Local parameter sensitivity analysis was performed empirically for each parameter at its default, ‘wild-type’ value by measuring the effect of a small ‘mutation’ of the parameter value on each of the four electrophysiological properties. Lists of parameters associated with each of the proteins of the system were then compiled (electronic supplementary material, table S1). For each gene encoding these proteins, sensitivity values were calculated as the means of the log-transformed sensitivities of the associated parameters, for each of the four electrophysiological properties. Additionally, an average sensitivity across the four properties was computed for each gene. For a full mathematical description, see the electronic supplementary material.

(d). Evolutionary constraint

The evolutionary constraints acting on each gene were estimated according to the ratio of the rates of non-synonymous (dN) to synonymous (dS) substitution. dN/dS values for the genes in this study were retrieved from a previous publication [12]. These values were computed for a phylogenetic tree of nine mammalian species: human, chimpanzee, gorilla, orangutan, macaque, marmoset, mouse, rat and dog. Sequences had been retrieved from the Ensembl database (release 60) or from DNA resequencing. Rates were computed using CODEML model M0 of the PAML package v. 4.4c [35]. This model computes a single dN/dS ratio for the entire tree, treating all sites in the alignment as having evolved at the same rate. While the model is simple, it is relatively conservative and can be used to capture general trends in the evolutionary rates during a phylogenetic divergence.
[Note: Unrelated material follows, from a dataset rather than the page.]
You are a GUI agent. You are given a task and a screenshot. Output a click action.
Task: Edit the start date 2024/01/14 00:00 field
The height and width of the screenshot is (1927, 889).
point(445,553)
This ratio, in the common case of values less than one, can be taken as an overall measure of the strength of purifying selection [8,36].

(e). Non-additive phenotypic effects

Non-additive dynamic effects were measured by comparing the output of simulations in which a pair of parameters was perturbed to the expected output given independent effects of the perturbations. Specifically, for each pair of parameters, we generated a model with both parameter values increased by 1% as well as models with each of the two parameter values individually increased by 1%. The measurements of the electrophysiological properties of the photoresponses generated from these ‘mutant’ models were then computed. The effect sizes of both of the ‘single-mutant’ models were computed as the difference between the measurement for that ‘mutant’ model and the corresponding measurement for the ‘wild-type’ model. The two ‘single-mutant’ effect sizes were added to the ‘wild-type’ measurement to form the expected measurement value given strictly linear interaction. The magnitude of deviation from linearity for each parameter pair and empirical phototransduction measurement was then computed as the base-2 logarithm of the ratio of the ‘double-mutant’ measurement to the expected measurement given a linear interaction.

(f). Coevolution

Coevolution between the genes was estimated by comparing the similarity of their phylogenetic trees using the MirrorTree algorithm [25]. The amino acid sequences of all one-to-one orthologues within the mammalian clade of the human genes were fetched from Ensembl (v. 77). Sequences containing chains of five ambiguous residues or more were discarded. Multiple sequence alignments were created using MAFFT v. 7.205 [37] and then filtered and used to produce phylogenetic trees using TreeBeST v. 1.9.2 with the default species tree (http://treesoft.sourceforge.net/treebest.shtml).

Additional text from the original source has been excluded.